Never a soul I saw as dampening grey-tinged mist rolled by,
Going I knew not where with the chilling vagueness of violence.
After hours, it seemed, I found the mists started clearing
And I saw my path led on to the edge of a dark wood.
Sheer black walls of trees stared down, and seemed to be sneering,
Daring me to venture into their dank depths, and I stood.
Long I delayed, unsure, while overhead clouds started breaking;
Still no decision had I on the sharp tug of my waking.
Background
This was my test case for hexameter sonnets, which I came up with while in Cornwall (a daydream, not a night dream). The moors (the proper way to say 'moor' is to rhyme with 'poor', as in very conservative RP and in Northern English accents) in question are the ones near where I live, on the outskirts of Sheffield, just into Derbyshire. They are pretty but definitely not tame - they're the ones Jane Eyre was afraid she'd die on, if you know the book.
Technically
Like I say, this was the first hexameter sonnet I wrote, which I was rather pleased with. I think the metre lends itself quite well to alliteration, perhaps reminiscent of the Old English accent-alliterative metres (which I've played with a bit, and might post if I find a good one) used in things like Beowulf. Looking at these two again, the style feels a little verbose - more in this than in Moonlit, and in my initial writing in hexameter generally. The inversion in the last line ("had I") kind of sums it up - something you just wouldn't say. That's always the danger in forms, generally - you can end up writing something unnatural. Poetic diction is license so far, but I like to keep things clear as much as possible, so people realise that anything else is deliberate - unlike people trying pentameter for the first time after reading too much Shakespeare who end up putting in a lot of "doth"s and "thou"s. (Both of which are fine, of course, provided you mean to do them.)

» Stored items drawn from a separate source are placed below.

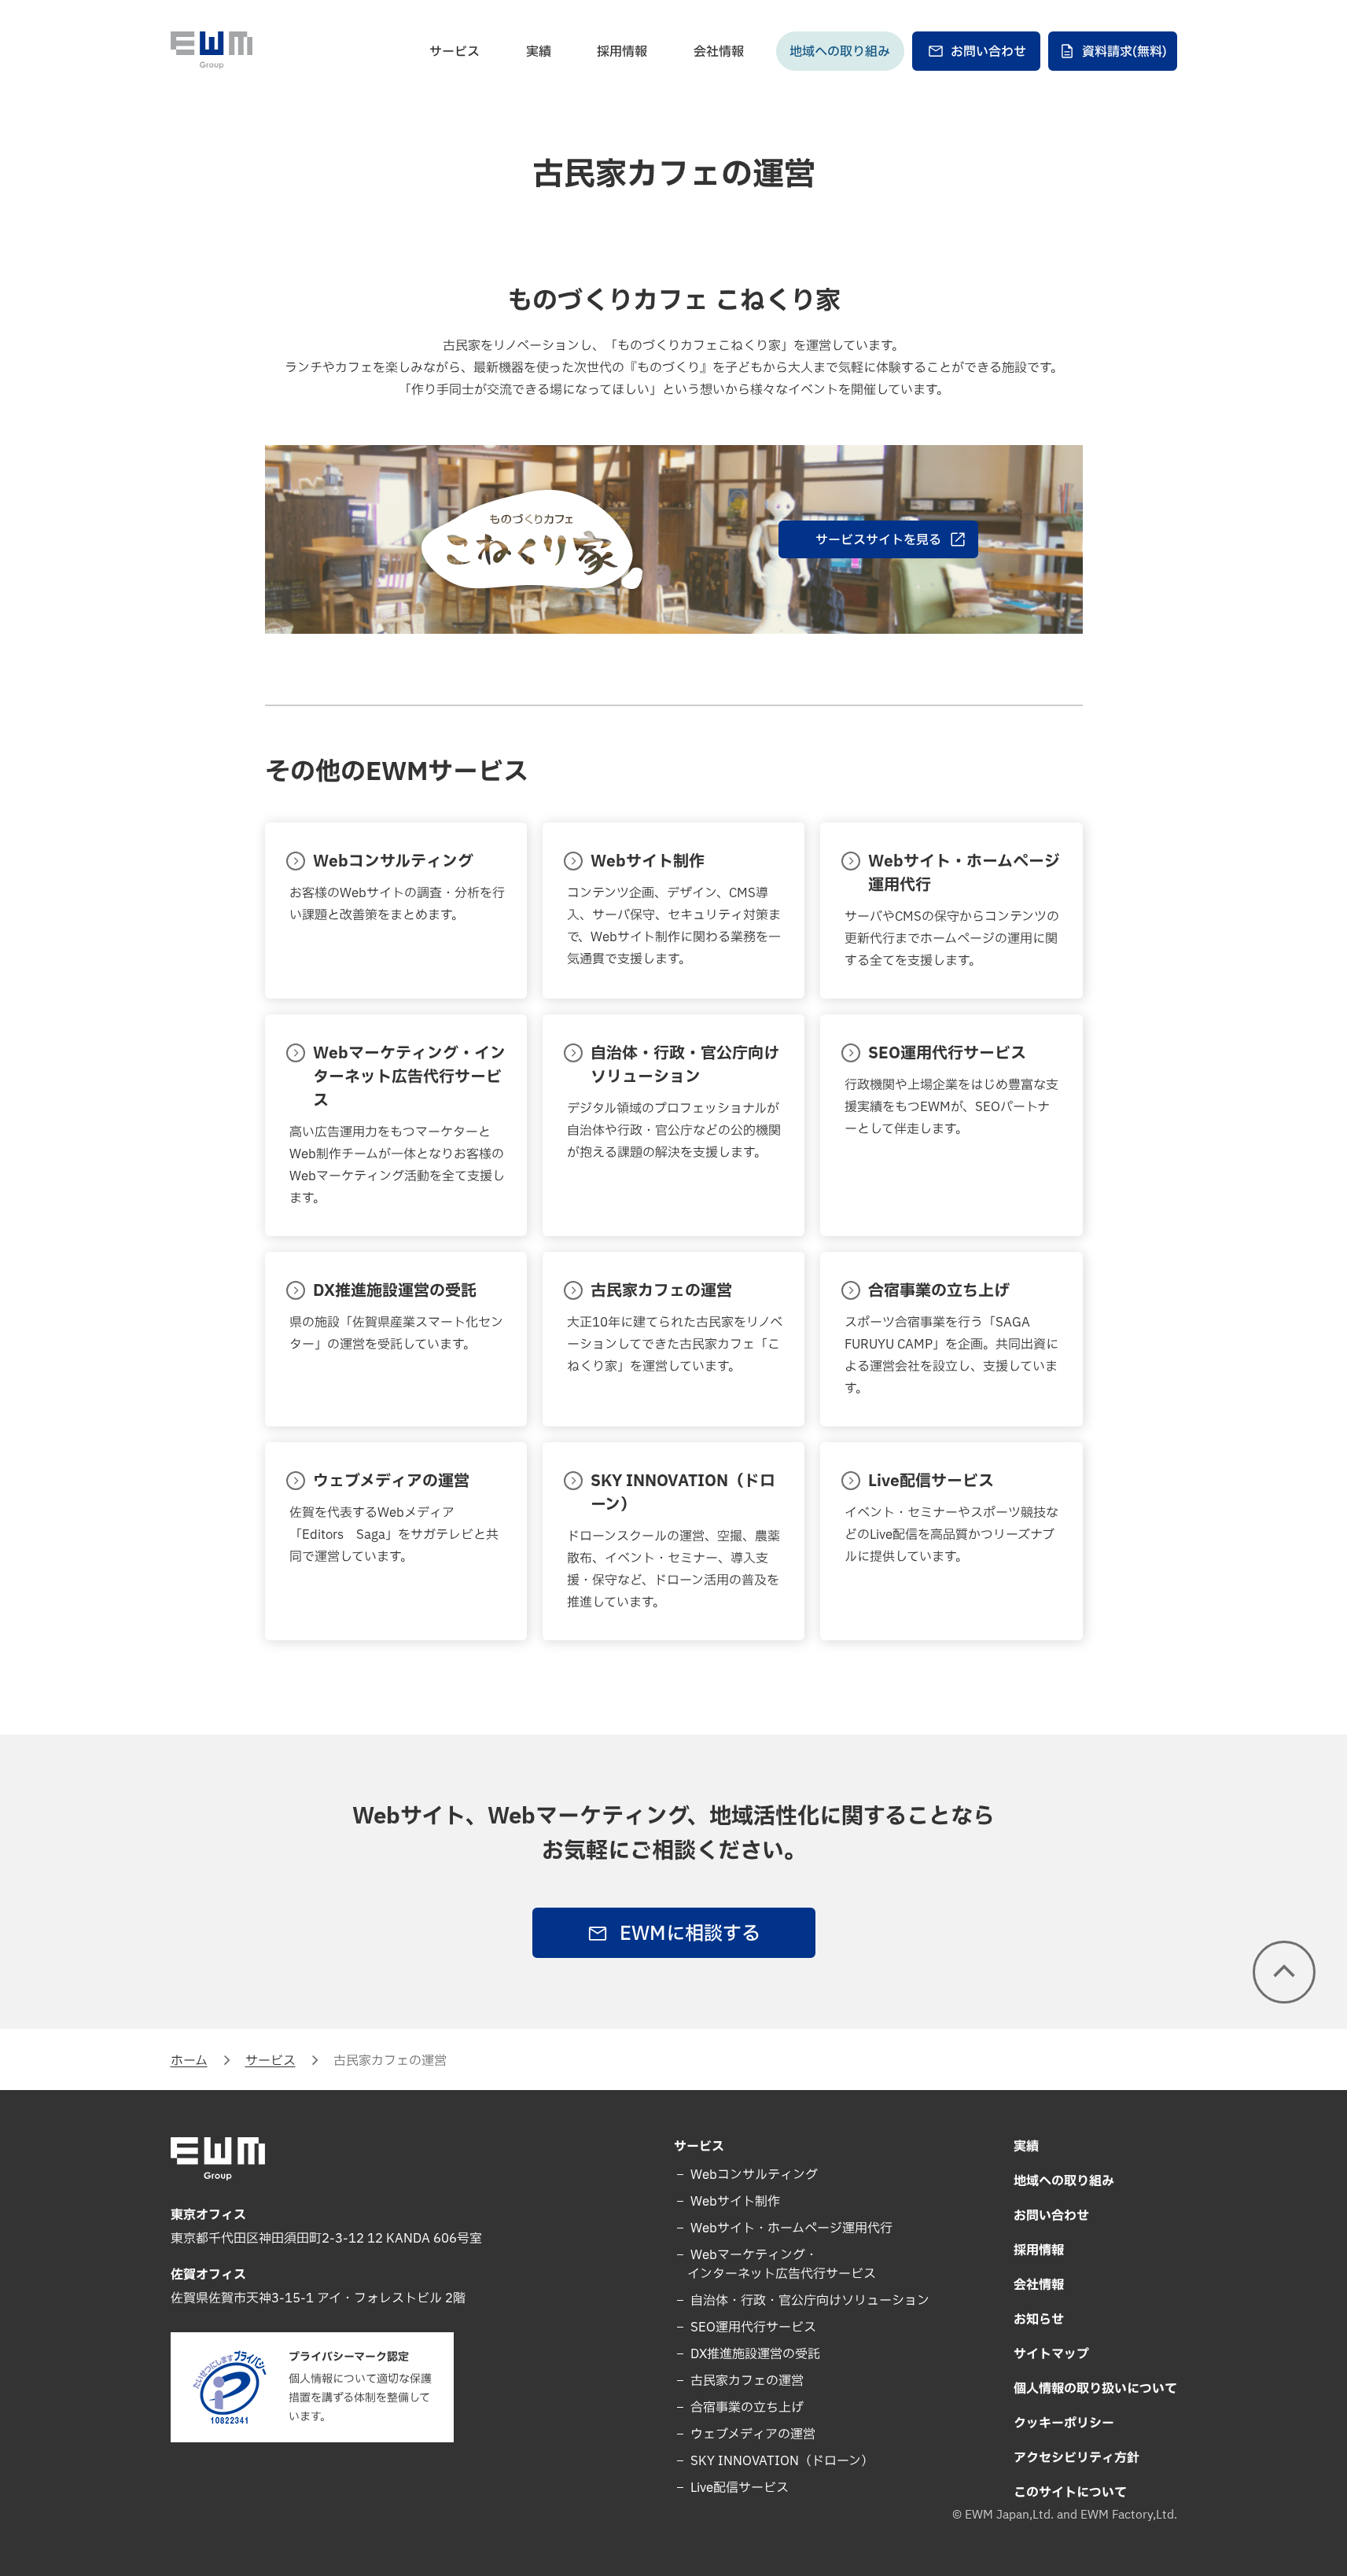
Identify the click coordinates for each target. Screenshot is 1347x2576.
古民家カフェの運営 (745, 2381)
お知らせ (1039, 2319)
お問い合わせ (988, 51)
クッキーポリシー (1064, 2423)
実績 (538, 51)
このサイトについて (1070, 2492)
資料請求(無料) (1124, 51)
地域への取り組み (839, 51)
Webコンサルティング (752, 2175)
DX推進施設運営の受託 (753, 2354)
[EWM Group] (211, 50)
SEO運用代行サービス (751, 2327)
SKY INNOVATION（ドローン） (780, 2461)
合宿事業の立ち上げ (745, 2407)
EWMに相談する (690, 1934)
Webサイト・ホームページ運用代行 (789, 2228)
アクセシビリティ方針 (1076, 2458)
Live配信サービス (738, 2487)
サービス (454, 51)
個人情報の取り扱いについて (1095, 2388)
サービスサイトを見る (878, 540)
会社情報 (719, 51)
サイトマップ (1051, 2354)
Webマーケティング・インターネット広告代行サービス (781, 2264)
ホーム (189, 2061)
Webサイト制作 (733, 2201)
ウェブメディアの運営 (751, 2434)
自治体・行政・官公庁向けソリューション (808, 2300)
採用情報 (622, 51)
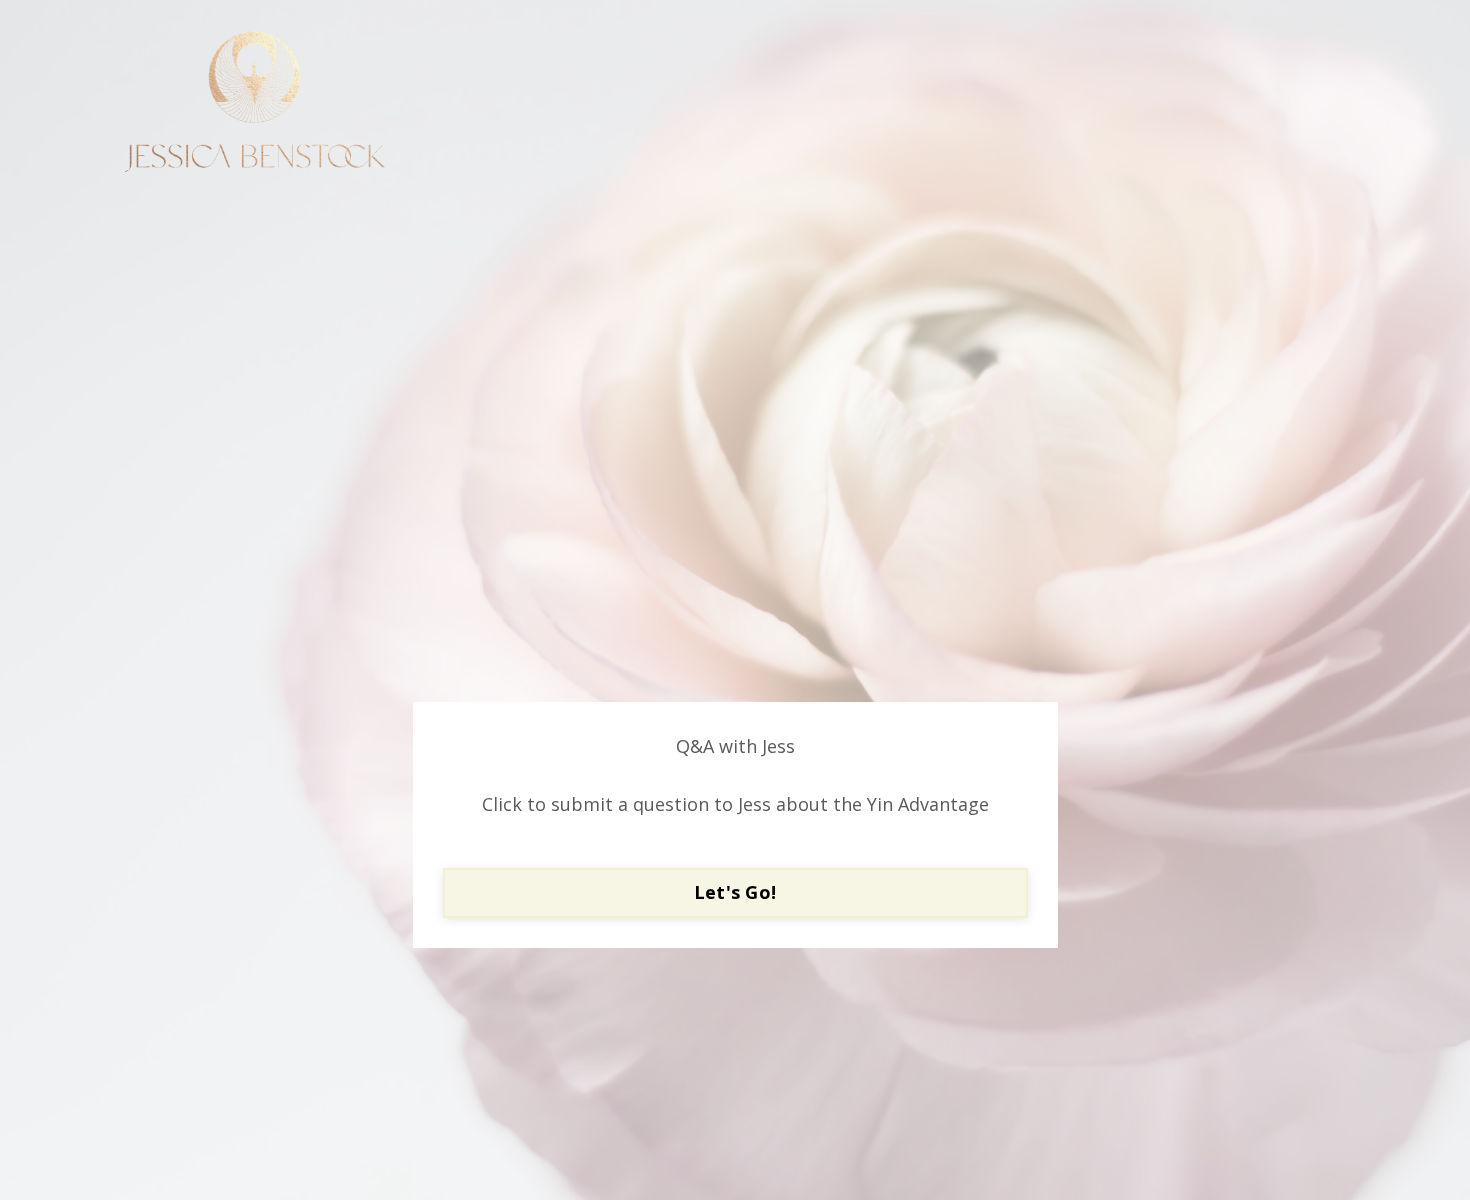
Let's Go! (735, 892)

In case anyone wants to try a hexameter sonnet (email or post in comments, if you're brave), a brief summation of how mine work:
- The metre is stress-based dactylic hexameter (six stressed syllables in a line with one or two unstressed syllables between, and the last two stress groups always Adonic (dáctyl then spóndee, DUM-dee-dee DUM-dum))
- The structure is the same as a Shakespearian sonnet, three quatrains and a volta couplet rhyming ABAB CDCD EFEF GG (with the volta "turning away" or evolving from the rest of the sonnet in subject matter)
- The lines which rhyme according to the rhyme scheme have the last stress group rhyming (all feminine rhymes), and the same scansion (same positioning of unstressed syllables).